PROBLEM TO WORK ON.
For the listing below, show each line that includes the string "agent".

DATA EXCERPTS.
[Start of section]
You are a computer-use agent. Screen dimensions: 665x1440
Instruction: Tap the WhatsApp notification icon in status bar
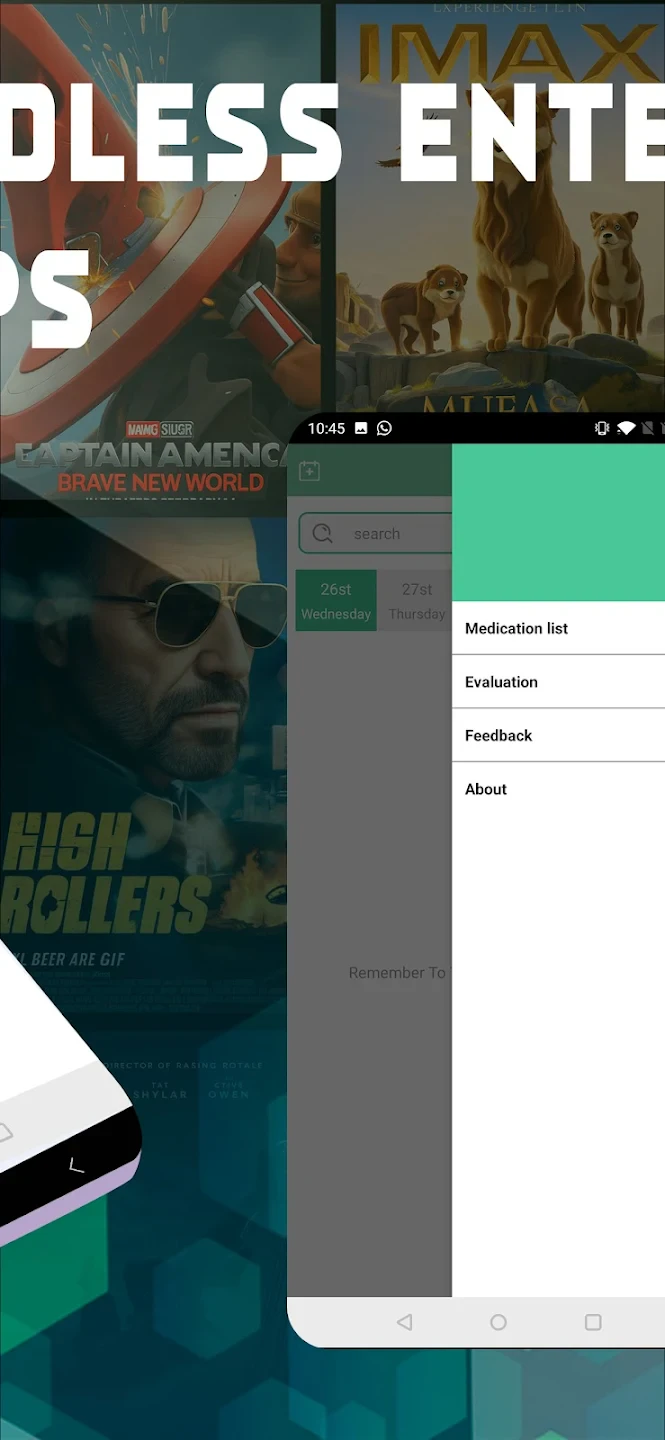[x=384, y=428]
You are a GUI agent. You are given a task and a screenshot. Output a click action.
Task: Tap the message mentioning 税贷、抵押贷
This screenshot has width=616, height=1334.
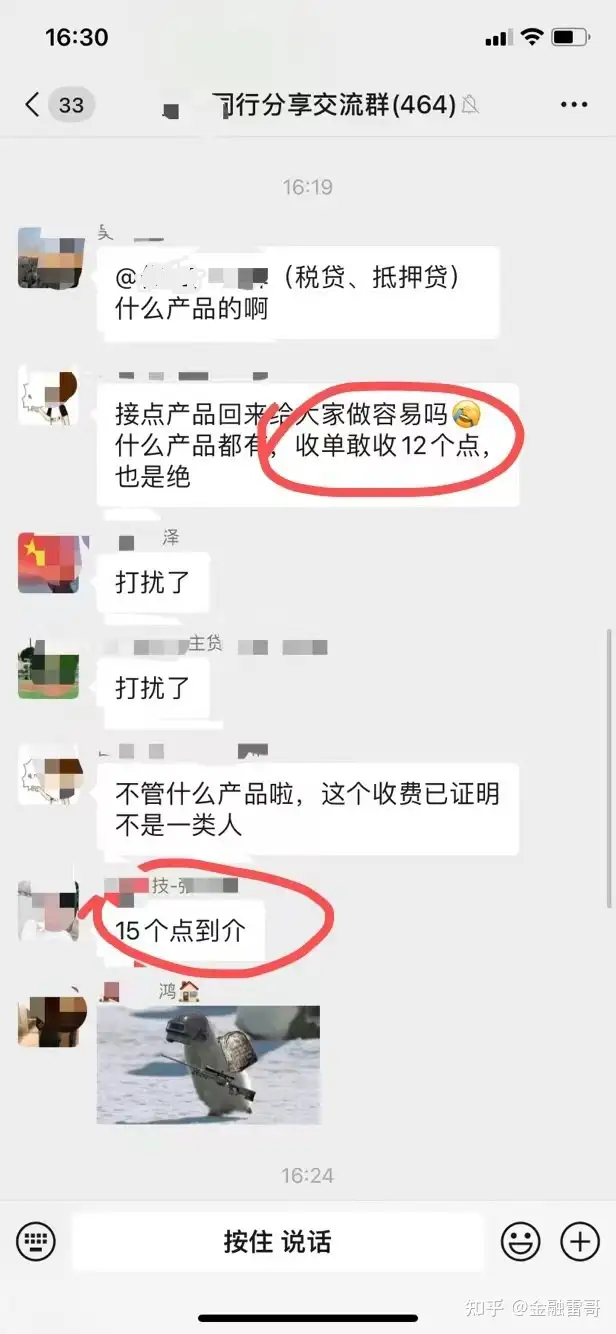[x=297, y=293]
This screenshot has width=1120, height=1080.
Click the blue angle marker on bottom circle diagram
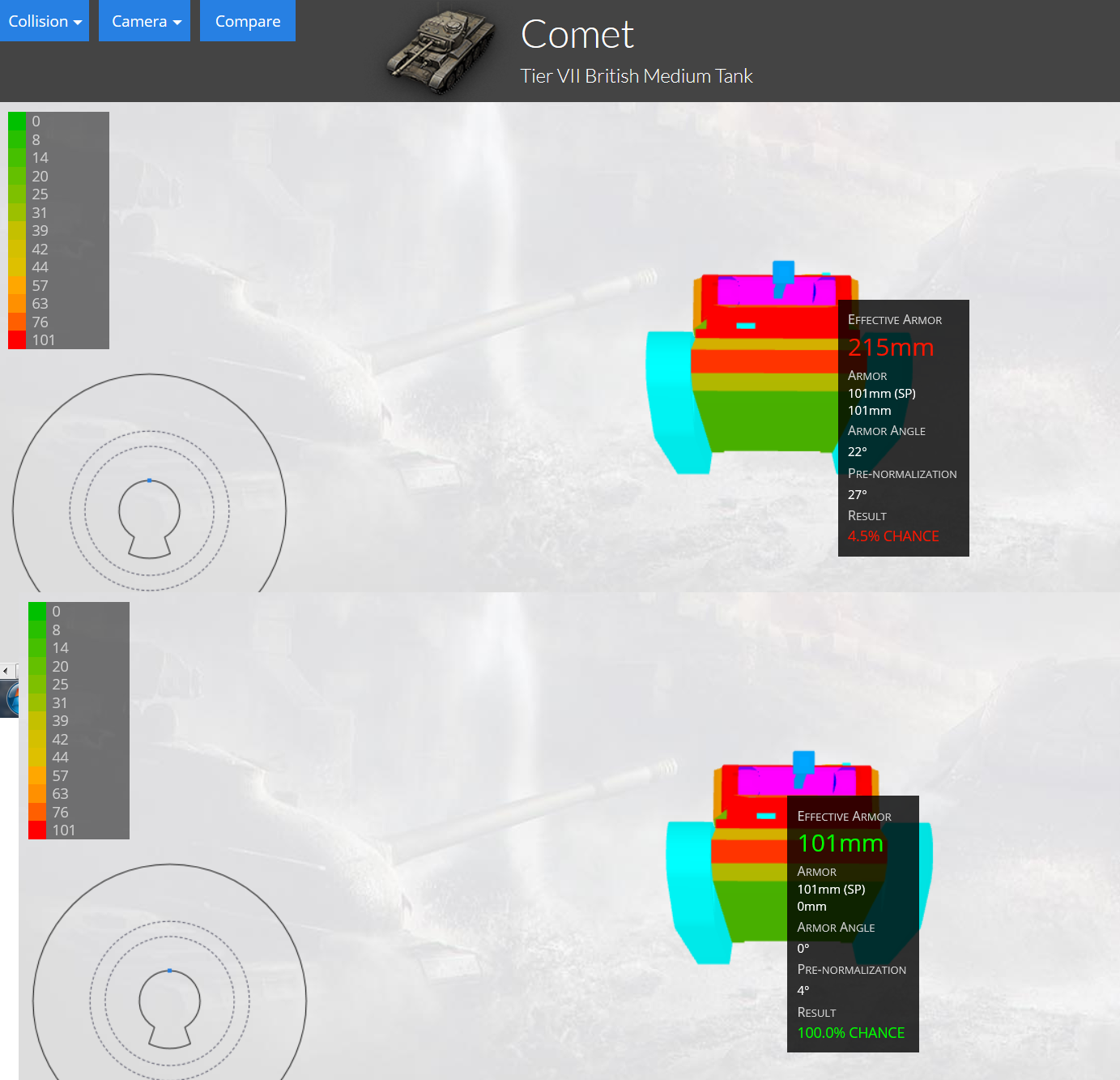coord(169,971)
[End of section]
[Start of section]
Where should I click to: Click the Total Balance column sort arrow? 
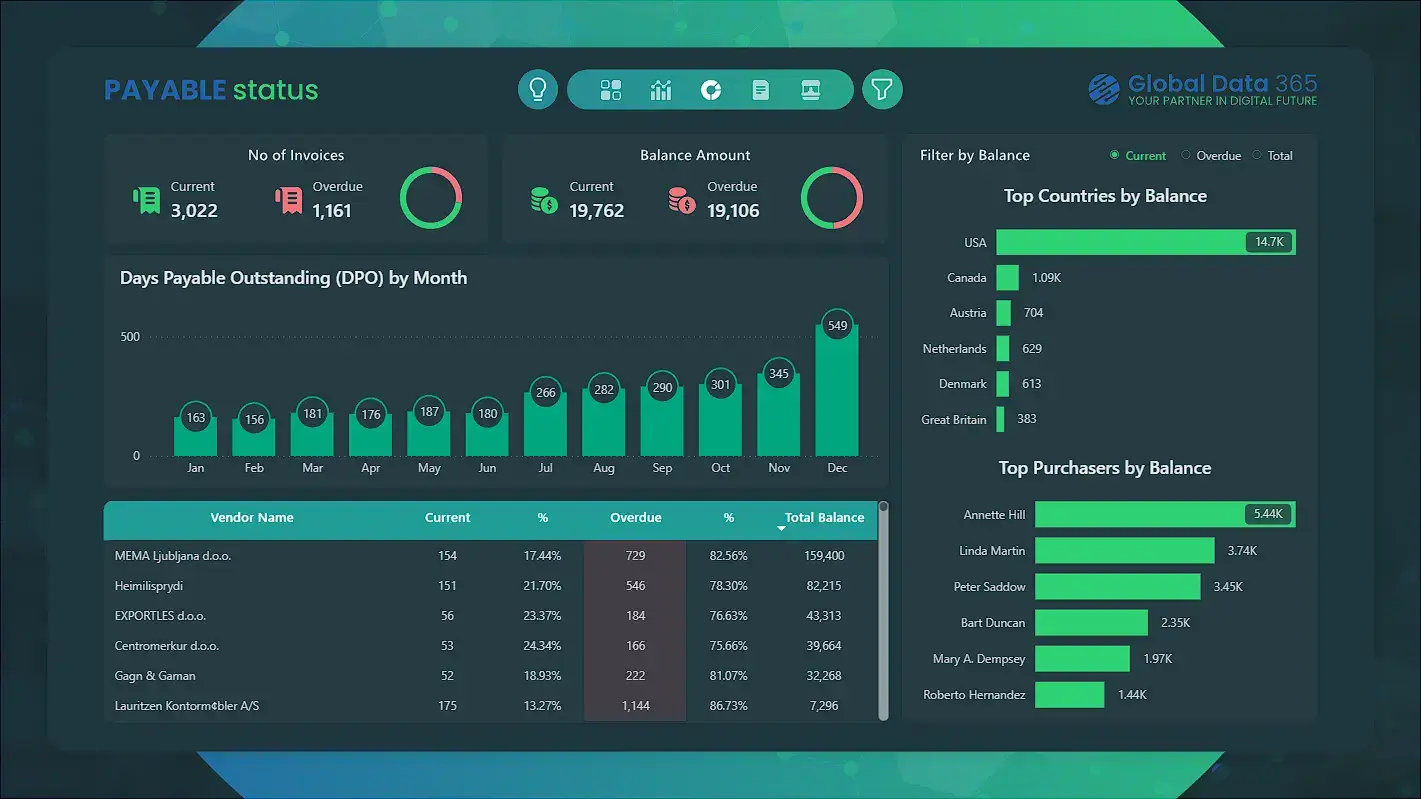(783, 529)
[End of section]
RESULT.
You are a computer-use agent. Screen dimensions: 665x1440
You are a GUI agent. You are given a task and a screenshot. Output a click action.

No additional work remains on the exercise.